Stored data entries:
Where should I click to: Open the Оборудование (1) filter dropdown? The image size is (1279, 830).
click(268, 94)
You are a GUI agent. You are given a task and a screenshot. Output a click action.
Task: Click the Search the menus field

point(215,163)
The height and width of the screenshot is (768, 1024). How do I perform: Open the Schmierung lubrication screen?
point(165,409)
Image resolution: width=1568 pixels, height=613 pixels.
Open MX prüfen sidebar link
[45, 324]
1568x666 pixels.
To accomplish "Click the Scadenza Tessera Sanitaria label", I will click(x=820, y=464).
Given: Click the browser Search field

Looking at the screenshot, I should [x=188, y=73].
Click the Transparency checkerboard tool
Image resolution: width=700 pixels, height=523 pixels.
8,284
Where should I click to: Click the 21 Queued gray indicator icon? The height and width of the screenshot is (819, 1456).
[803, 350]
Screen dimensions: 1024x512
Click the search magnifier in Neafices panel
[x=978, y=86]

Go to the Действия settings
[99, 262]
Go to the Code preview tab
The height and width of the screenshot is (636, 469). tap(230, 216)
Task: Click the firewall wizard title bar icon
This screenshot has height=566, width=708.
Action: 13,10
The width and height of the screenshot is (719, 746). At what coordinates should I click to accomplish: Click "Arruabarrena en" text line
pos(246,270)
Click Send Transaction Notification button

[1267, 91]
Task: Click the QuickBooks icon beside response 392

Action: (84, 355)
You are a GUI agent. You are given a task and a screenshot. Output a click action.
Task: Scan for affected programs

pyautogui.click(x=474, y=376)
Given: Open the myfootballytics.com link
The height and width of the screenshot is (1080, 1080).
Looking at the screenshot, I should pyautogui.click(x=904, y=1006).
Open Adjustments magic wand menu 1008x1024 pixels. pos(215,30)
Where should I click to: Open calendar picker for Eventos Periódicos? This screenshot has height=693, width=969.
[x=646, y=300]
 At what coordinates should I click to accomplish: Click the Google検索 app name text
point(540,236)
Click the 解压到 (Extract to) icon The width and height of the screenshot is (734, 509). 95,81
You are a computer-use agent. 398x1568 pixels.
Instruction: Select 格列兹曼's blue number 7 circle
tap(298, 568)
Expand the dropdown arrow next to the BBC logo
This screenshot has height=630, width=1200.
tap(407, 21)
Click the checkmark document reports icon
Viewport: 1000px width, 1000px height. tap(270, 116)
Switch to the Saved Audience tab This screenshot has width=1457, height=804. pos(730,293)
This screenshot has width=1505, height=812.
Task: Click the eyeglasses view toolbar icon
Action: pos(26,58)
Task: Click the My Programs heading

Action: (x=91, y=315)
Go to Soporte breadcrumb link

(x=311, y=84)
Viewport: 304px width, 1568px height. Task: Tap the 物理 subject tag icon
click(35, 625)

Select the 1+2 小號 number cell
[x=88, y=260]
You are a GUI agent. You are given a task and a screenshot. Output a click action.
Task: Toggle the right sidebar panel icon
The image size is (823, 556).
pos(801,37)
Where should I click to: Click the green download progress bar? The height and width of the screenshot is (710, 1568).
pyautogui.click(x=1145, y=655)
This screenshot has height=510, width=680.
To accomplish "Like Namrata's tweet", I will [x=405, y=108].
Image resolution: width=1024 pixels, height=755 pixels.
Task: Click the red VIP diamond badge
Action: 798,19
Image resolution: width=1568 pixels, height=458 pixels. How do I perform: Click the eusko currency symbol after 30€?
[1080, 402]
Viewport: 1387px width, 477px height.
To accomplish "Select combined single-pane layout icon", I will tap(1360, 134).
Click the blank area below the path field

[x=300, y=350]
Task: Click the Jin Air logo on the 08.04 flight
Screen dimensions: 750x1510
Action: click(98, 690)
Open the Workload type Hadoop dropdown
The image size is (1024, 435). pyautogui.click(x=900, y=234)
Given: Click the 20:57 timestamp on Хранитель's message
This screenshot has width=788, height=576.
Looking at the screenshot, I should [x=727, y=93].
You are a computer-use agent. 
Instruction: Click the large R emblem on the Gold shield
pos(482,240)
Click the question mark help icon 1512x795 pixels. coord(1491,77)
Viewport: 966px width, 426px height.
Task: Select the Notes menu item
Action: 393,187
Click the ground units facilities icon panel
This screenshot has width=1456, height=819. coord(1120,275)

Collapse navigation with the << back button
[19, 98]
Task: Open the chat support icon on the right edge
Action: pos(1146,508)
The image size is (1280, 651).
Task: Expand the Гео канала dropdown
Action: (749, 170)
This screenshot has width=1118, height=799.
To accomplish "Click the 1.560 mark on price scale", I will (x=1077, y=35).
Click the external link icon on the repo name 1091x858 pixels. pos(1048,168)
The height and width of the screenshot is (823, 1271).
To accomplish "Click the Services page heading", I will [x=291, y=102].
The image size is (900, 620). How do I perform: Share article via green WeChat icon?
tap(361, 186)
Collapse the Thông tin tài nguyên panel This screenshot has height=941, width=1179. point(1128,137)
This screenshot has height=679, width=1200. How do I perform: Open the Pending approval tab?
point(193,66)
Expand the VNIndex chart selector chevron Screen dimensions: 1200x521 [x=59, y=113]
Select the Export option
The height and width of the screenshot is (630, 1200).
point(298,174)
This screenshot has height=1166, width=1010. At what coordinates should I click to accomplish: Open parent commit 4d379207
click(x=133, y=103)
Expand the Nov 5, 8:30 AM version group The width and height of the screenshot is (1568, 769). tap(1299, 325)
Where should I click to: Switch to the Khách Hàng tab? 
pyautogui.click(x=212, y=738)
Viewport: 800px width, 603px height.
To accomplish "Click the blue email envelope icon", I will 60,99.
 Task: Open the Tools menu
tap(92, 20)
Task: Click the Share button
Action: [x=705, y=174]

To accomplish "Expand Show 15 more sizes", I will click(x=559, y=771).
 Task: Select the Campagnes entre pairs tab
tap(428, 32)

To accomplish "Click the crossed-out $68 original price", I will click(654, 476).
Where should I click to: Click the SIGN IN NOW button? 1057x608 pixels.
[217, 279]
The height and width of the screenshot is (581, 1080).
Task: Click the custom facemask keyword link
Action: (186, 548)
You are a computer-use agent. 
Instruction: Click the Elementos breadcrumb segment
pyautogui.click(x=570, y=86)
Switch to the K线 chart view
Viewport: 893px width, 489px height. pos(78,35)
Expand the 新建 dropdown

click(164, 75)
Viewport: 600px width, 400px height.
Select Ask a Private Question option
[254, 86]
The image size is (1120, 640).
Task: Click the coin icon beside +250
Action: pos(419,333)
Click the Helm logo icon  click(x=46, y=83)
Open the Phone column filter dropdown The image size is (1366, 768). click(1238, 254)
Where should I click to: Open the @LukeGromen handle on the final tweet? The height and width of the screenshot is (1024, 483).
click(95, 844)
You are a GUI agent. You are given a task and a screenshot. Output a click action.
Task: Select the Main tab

ABOUT THIS EXERCISE:
Every entry must be duplicated exactly as it was written.

RESPONSE TO THIS TASK:
Where should I click to: Open the Оборудование (1) filter dropdown? The image size is (1279, 830).
click(268, 94)
You are a GUI agent. You are given a task and a screenshot. Output a click action.
Task: Click the Search the menus field

point(215,163)
The height and width of the screenshot is (768, 1024). How do I perform: Open the Schmierung lubrication screen?
point(165,409)
Image resolution: width=1568 pixels, height=613 pixels.
Open MX prüfen sidebar link
[45, 324]
1568x666 pixels.
To accomplish "Click the Scadenza Tessera Sanitaria label", I will click(x=820, y=464).
Given: Click the browser Search field

Looking at the screenshot, I should [x=188, y=73].
Click the Transparency checkerboard tool
Image resolution: width=700 pixels, height=523 pixels.
8,284
Where should I click to: Click the 21 Queued gray indicator icon? The height and width of the screenshot is (819, 1456).
[803, 350]
Screen dimensions: 1024x512
Click the search magnifier in Neafices panel
[x=978, y=86]

Go to the Действия settings
[99, 262]
Go to the Code preview tab
The height and width of the screenshot is (636, 469). tap(230, 216)
Task: Click the firewall wizard title bar icon
This screenshot has height=566, width=708.
Action: 13,10
The width and height of the screenshot is (719, 746). At what coordinates should I click to accomplish: Click "Arruabarrena en" text line
pos(246,270)
Click Send Transaction Notification button

[1267, 91]
Task: Click the QuickBooks icon beside response 392

Action: (84, 355)
You are a GUI agent. You are given a task and a screenshot. Output a click action.
Task: Scan for affected programs

pyautogui.click(x=474, y=376)
Given: Open the myfootballytics.com link
The height and width of the screenshot is (1080, 1080).
Looking at the screenshot, I should pyautogui.click(x=904, y=1006).
Open Adjustments magic wand menu 1008x1024 pixels. pos(215,30)
Where should I click to: Open calendar picker for Eventos Periódicos? This screenshot has height=693, width=969.
[x=646, y=300]
 At what coordinates should I click to accomplish: Click the Google検索 app name text
point(540,236)
Click the 解压到 (Extract to) icon The width and height of the screenshot is (734, 509). 95,81
You are a computer-use agent. 398x1568 pixels.
Instruction: Select 格列兹曼's blue number 7 circle
tap(298, 568)
Expand the dropdown arrow next to the BBC logo
This screenshot has height=630, width=1200.
tap(407, 21)
Click the checkmark document reports icon
Viewport: 1000px width, 1000px height. tap(270, 116)
Switch to the Saved Audience tab This screenshot has width=1457, height=804. pos(730,293)
This screenshot has width=1505, height=812.
Task: Click the eyeglasses view toolbar icon
Action: pos(26,58)
Task: Click the My Programs heading

Action: (x=91, y=315)
Go to Soporte breadcrumb link

(x=311, y=84)
Viewport: 304px width, 1568px height. Task: Tap the 物理 subject tag icon
click(35, 625)

Select the 1+2 小號 number cell
[x=88, y=260]
You are a GUI agent. You are given a task and a screenshot. Output a click action.
Task: Toggle the right sidebar panel icon
The image size is (823, 556).
pos(801,37)
Where should I click to: Click the green download progress bar? The height and width of the screenshot is (710, 1568).
pyautogui.click(x=1145, y=655)
This screenshot has height=510, width=680.
To accomplish "Like Namrata's tweet", I will [x=405, y=108].
Image resolution: width=1024 pixels, height=755 pixels.
Task: Click the red VIP diamond badge
Action: 798,19
Image resolution: width=1568 pixels, height=458 pixels. How do I perform: Click the eusko currency symbol after 30€?
[1080, 402]
Viewport: 1387px width, 477px height.
To accomplish "Select combined single-pane layout icon", I will tap(1360, 134).
Click the blank area below the path field

[x=300, y=350]
Task: Click the Jin Air logo on the 08.04 flight
Screen dimensions: 750x1510
Action: click(98, 690)
Open the Workload type Hadoop dropdown
The image size is (1024, 435). pyautogui.click(x=900, y=234)
Given: Click the 20:57 timestamp on Хранитель's message
This screenshot has width=788, height=576.
Looking at the screenshot, I should [x=727, y=93].
You are a computer-use agent. 
Instruction: Click the large R emblem on the Gold shield
pos(482,240)
Click the question mark help icon 1512x795 pixels. coord(1491,77)
Viewport: 966px width, 426px height.
Task: Select the Notes menu item
Action: 393,187
Click the ground units facilities icon panel
This screenshot has width=1456, height=819. coord(1120,275)

Collapse navigation with the << back button
[19, 98]
Task: Open the chat support icon on the right edge
Action: pos(1146,508)
The image size is (1280, 651).
Task: Expand the Гео канала dropdown
Action: (749, 170)
This screenshot has width=1118, height=799.
To accomplish "Click the 1.560 mark on price scale", I will (x=1077, y=35).
Click the external link icon on the repo name 1091x858 pixels. pos(1048,168)
The height and width of the screenshot is (823, 1271).
To accomplish "Click the Services page heading", I will [x=291, y=102].
The image size is (900, 620). How do I perform: Share article via green WeChat icon?
tap(361, 186)
Collapse the Thông tin tài nguyên panel This screenshot has height=941, width=1179. point(1128,137)
This screenshot has height=679, width=1200. How do I perform: Open the Pending approval tab?
point(193,66)
Expand the VNIndex chart selector chevron Screen dimensions: 1200x521 [x=59, y=113]
Select the Export option
The height and width of the screenshot is (630, 1200).
point(298,174)
This screenshot has height=1166, width=1010. At what coordinates should I click to accomplish: Open parent commit 4d379207
click(x=133, y=103)
Expand the Nov 5, 8:30 AM version group The width and height of the screenshot is (1568, 769). tap(1299, 325)
Where should I click to: Switch to the Khách Hàng tab? 
pyautogui.click(x=212, y=738)
Viewport: 800px width, 603px height.
To accomplish "Click the blue email envelope icon", I will 60,99.
 Task: Open the Tools menu
tap(92, 20)
Task: Click the Share button
Action: [x=705, y=174]

To accomplish "Expand Show 15 more sizes", I will click(x=559, y=771).
 Task: Select the Campagnes entre pairs tab
tap(428, 32)

To accomplish "Click the crossed-out $68 original price", I will click(654, 476).
Where should I click to: Click the SIGN IN NOW button? 1057x608 pixels.
[217, 279]
The height and width of the screenshot is (581, 1080).
Task: Click the custom facemask keyword link
Action: (186, 548)
You are a computer-use agent. 
Instruction: Click the Elementos breadcrumb segment
pyautogui.click(x=570, y=86)
Switch to the K线 chart view
Viewport: 893px width, 489px height. pos(78,35)
Expand the 新建 dropdown

click(164, 75)
Viewport: 600px width, 400px height.
Select Ask a Private Question option
[254, 86]
The image size is (1120, 640).
Task: Click the coin icon beside +250
Action: pos(419,333)
Click the Helm logo icon  click(x=46, y=83)
Open the Phone column filter dropdown The image size is (1366, 768). click(1238, 254)
Where should I click to: Open the @LukeGromen handle on the final tweet? The height and width of the screenshot is (1024, 483).
click(95, 844)
You are a GUI agent. You are given a task and a screenshot. Output a click action.
Task: Select the Main tab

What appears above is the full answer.